### Required work
Below are some records; quote exactly the lines from the one that contains "[Giỏ hàng] (1293, 60)" through the one that contains "obagi c clarifying", inclusive, and no others.

### Records provided
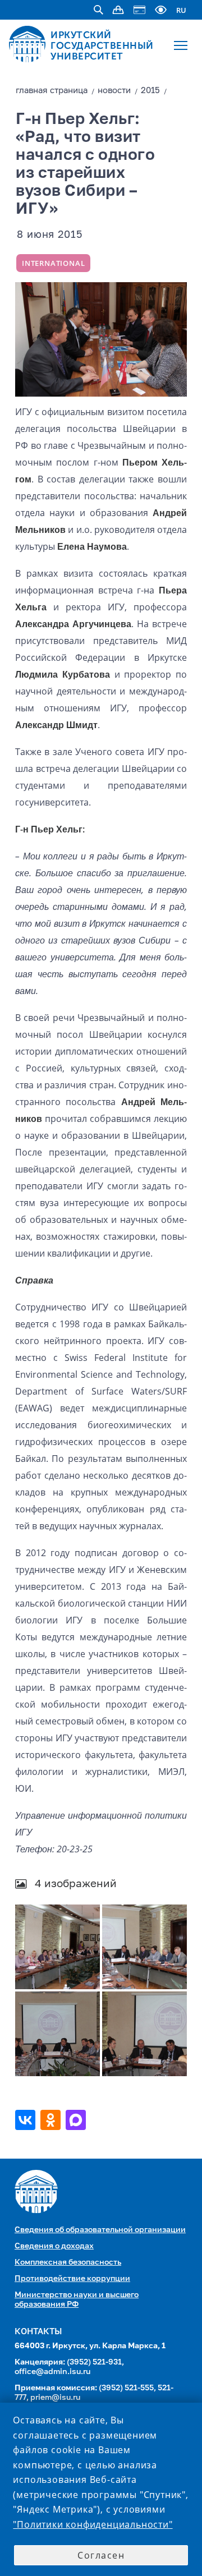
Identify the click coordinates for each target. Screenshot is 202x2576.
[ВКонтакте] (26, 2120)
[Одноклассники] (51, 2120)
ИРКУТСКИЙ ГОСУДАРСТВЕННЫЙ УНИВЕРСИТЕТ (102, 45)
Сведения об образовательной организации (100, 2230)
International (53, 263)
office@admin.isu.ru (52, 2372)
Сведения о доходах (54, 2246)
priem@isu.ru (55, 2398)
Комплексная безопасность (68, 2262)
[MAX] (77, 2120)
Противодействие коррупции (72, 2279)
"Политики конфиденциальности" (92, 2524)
---
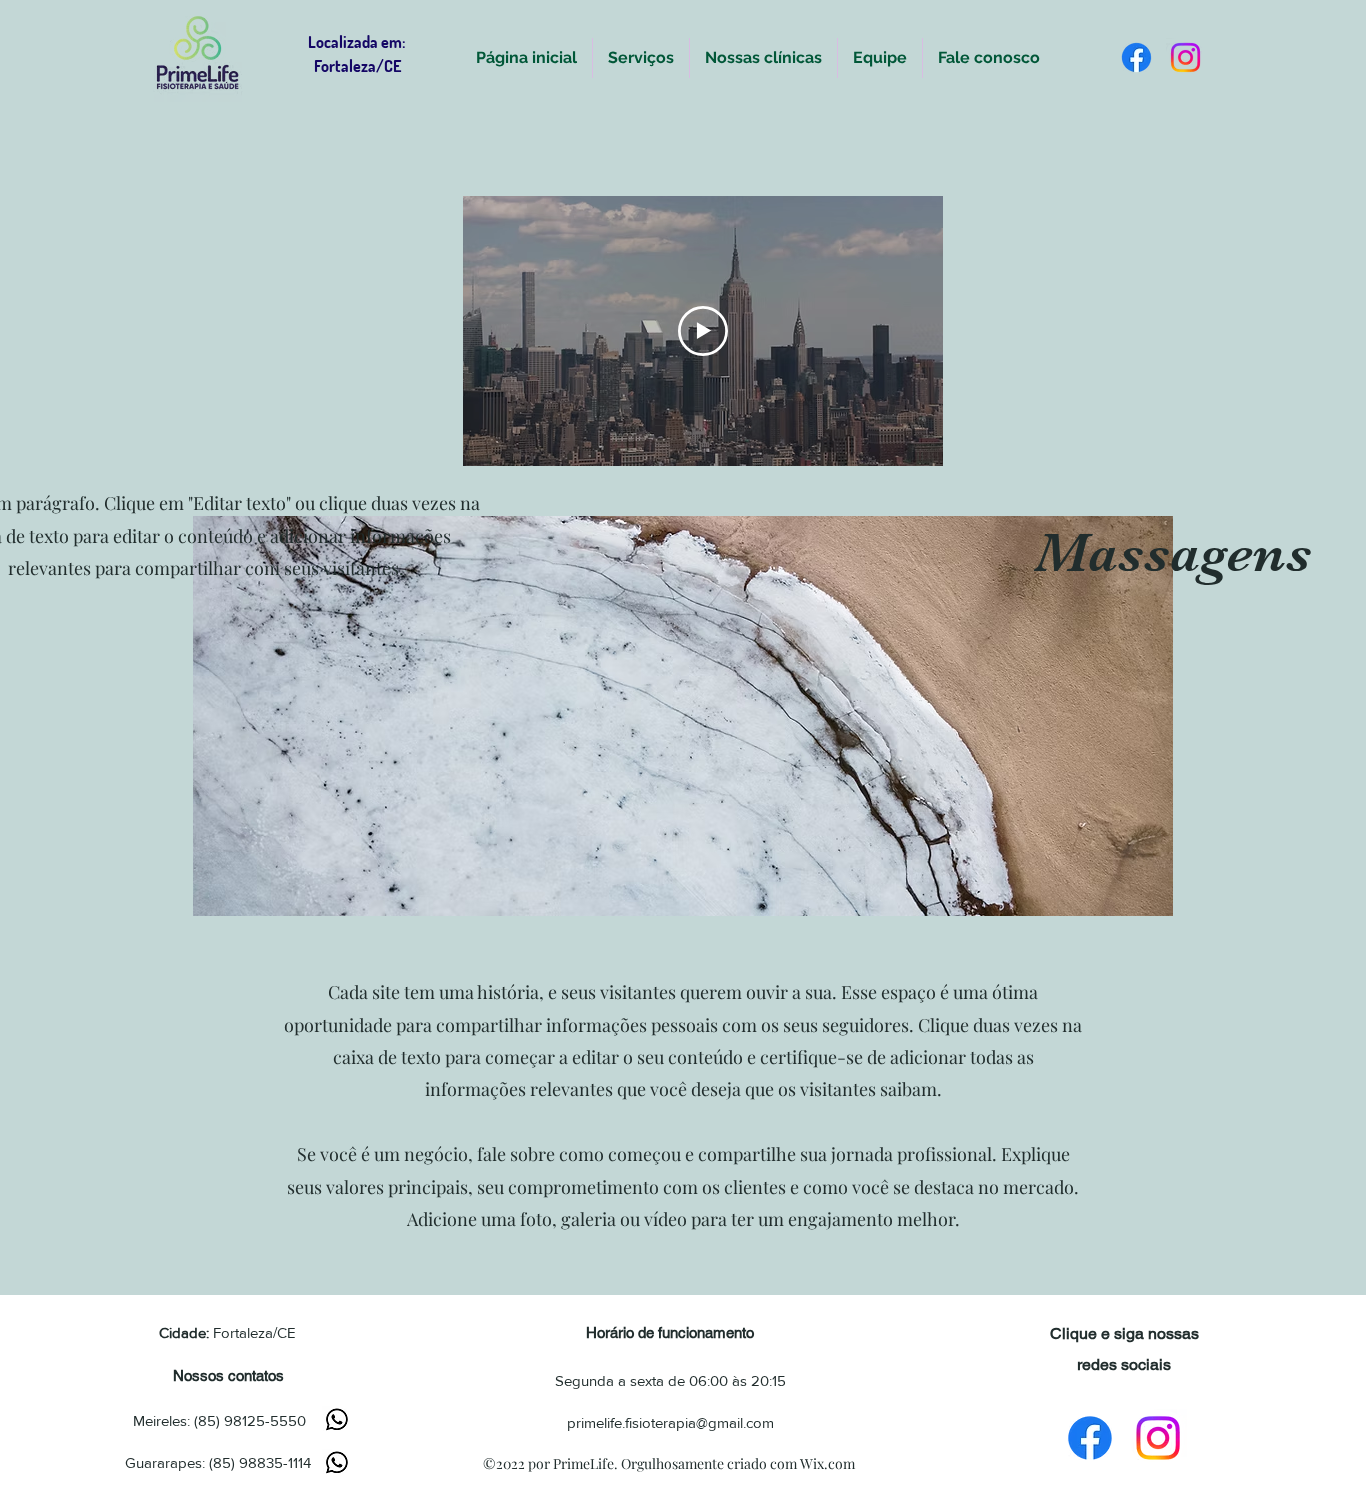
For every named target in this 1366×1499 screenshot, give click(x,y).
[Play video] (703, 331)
==
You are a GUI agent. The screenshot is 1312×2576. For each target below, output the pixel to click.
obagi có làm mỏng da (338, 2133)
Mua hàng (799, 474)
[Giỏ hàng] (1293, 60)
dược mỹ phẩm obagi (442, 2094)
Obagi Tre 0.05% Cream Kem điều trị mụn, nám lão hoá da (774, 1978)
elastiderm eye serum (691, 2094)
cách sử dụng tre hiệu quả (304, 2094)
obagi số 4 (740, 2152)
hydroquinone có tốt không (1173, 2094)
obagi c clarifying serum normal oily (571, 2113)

### Output
[Giỏ hàng] (1293, 60)
dược mỹ phẩm obagi (442, 2094)
Obagi Tre 0.05% Cream Kem điều trị mụn, nám lão hoá da (774, 1978)
elastiderm eye serum (691, 2094)
cách sử dụng tre hiệu quả (304, 2094)
obagi số 4 (740, 2152)
hydroquinone có tốt không (1173, 2094)
obagi c clarifying serum normal oily (571, 2113)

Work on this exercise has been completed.